**Stated problem:** Format the material below as a JSON list of strings, one string per line, with blank lines left out.

________________________

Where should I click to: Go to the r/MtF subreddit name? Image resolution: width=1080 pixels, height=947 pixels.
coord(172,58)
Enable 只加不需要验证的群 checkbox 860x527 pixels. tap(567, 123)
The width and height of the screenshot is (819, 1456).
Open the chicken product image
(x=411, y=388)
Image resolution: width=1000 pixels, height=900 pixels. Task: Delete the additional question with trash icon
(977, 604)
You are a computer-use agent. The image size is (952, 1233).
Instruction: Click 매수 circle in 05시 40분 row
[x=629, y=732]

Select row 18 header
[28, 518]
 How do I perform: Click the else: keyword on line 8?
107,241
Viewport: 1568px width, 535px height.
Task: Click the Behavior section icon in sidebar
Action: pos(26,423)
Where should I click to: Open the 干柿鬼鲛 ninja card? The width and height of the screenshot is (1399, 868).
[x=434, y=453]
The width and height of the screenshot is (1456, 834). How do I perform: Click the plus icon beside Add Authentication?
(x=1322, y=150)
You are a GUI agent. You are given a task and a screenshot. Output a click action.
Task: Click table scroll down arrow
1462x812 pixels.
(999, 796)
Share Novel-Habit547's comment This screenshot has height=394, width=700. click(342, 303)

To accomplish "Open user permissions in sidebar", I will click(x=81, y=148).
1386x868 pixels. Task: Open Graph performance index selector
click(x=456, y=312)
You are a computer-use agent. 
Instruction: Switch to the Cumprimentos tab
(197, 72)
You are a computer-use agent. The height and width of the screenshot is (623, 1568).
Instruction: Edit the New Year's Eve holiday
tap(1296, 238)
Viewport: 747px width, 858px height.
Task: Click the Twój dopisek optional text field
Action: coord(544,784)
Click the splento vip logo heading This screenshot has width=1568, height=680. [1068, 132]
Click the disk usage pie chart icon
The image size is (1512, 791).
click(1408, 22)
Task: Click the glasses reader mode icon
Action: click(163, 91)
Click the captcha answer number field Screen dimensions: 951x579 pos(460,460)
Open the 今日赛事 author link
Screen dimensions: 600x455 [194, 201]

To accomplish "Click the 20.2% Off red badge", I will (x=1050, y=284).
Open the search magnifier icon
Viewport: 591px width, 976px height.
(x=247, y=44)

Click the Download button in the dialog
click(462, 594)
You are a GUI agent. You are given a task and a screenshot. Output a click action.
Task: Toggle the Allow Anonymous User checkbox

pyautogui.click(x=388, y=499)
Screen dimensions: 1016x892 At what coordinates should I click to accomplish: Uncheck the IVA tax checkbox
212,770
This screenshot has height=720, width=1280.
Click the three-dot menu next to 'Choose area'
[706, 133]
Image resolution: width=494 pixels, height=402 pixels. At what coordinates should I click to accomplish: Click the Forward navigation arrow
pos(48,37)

________________________

**Final result:**
[
  "Where should I click to: Go to the r/MtF subreddit name? Image resolution: width=1080 pixels, height=947 pixels.",
  "coord(172,58)",
  "Enable 只加不需要验证的群 checkbox 860x527 pixels. tap(567, 123)",
  "The width and height of the screenshot is (819, 1456).",
  "Open the chicken product image",
  "(x=411, y=388)",
  "Image resolution: width=1000 pixels, height=900 pixels. Task: Delete the additional question with trash icon",
  "(977, 604)",
  "You are a computer-use agent. The image size is (952, 1233).",
  "Instruction: Click 매수 circle in 05시 40분 row",
  "[x=629, y=732]",
  "Select row 18 header",
  "[28, 518]",
  " How do I perform: Click the else: keyword on line 8?",
  "107,241",
  "Viewport: 1568px width, 535px height.",
  "Task: Click the Behavior section icon in sidebar",
  "Action: pos(26,423)",
  "Where should I click to: Open the 干柿鬼鲛 ninja card? The width and height of the screenshot is (1399, 868).",
  "[x=434, y=453]",
  "The width and height of the screenshot is (1456, 834). How do I perform: Click the plus icon beside Add Authentication?",
  "(x=1322, y=150)",
  "You are a GUI agent. You are given a task and a screenshot. Output a click action.",
  "Task: Click table scroll down arrow",
  "1462x812 pixels.",
  "(999, 796)",
  "Share Novel-Habit547's comment This screenshot has height=394, width=700. click(342, 303)",
  "To accomplish \"Open user permissions in sidebar\", I will click(x=81, y=148).",
  "1386x868 pixels. Task: Open Graph performance index selector",
  "click(x=456, y=312)",
  "You are a computer-use agent. ",
  "Instruction: Switch to the Cumprimentos tab",
  "(197, 72)",
  "You are a computer-use agent. The height and width of the screenshot is (623, 1568).",
  "Instruction: Edit the New Year's Eve holiday",
  "tap(1296, 238)",
  "Viewport: 747px width, 858px height.",
  "Task: Click the Twój dopisek optional text field",
  "Action: coord(544,784)",
  "Click the splento vip logo heading This screenshot has width=1568, height=680. [1068, 132]",
  "Click the disk usage pie chart icon",
  "The image size is (1512, 791).",
  "click(1408, 22)",
  "Task: Click the glasses reader mode icon",
  "Action: click(163, 91)",
  "Click the captcha answer number field Screen dimensions: 951x579 pos(460,460)",
  "Open the 今日赛事 author link",
  "Screen dimensions: 600x455 [194, 201]",
  "To accomplish \"Click the 20.2% Off red badge\", I will (x=1050, y=284).",
  "Open the search magnifier icon",
  "Viewport: 591px width, 976px height.",
  "(x=247, y=44)",
  "Click the Download button in the dialog",
  "click(462, 594)",
  "You are a GUI agent. You are given a task and a screenshot. Output a click action.",
  "Task: Toggle the Allow Anonymous User checkbox",
  "pyautogui.click(x=388, y=499)",
  "Screen dimensions: 1016x892 At what coordinates should I click to accomplish: Uncheck the IVA tax checkbox",
  "212,770",
  "This screenshot has height=720, width=1280.",
  "Click the three-dot menu next to 'Choose area'",
  "[706, 133]",
  "Image resolution: width=494 pixels, height=402 pixels. At what coordinates should I click to accomplish: Click the Forward navigation arrow",
  "pos(48,37)"
]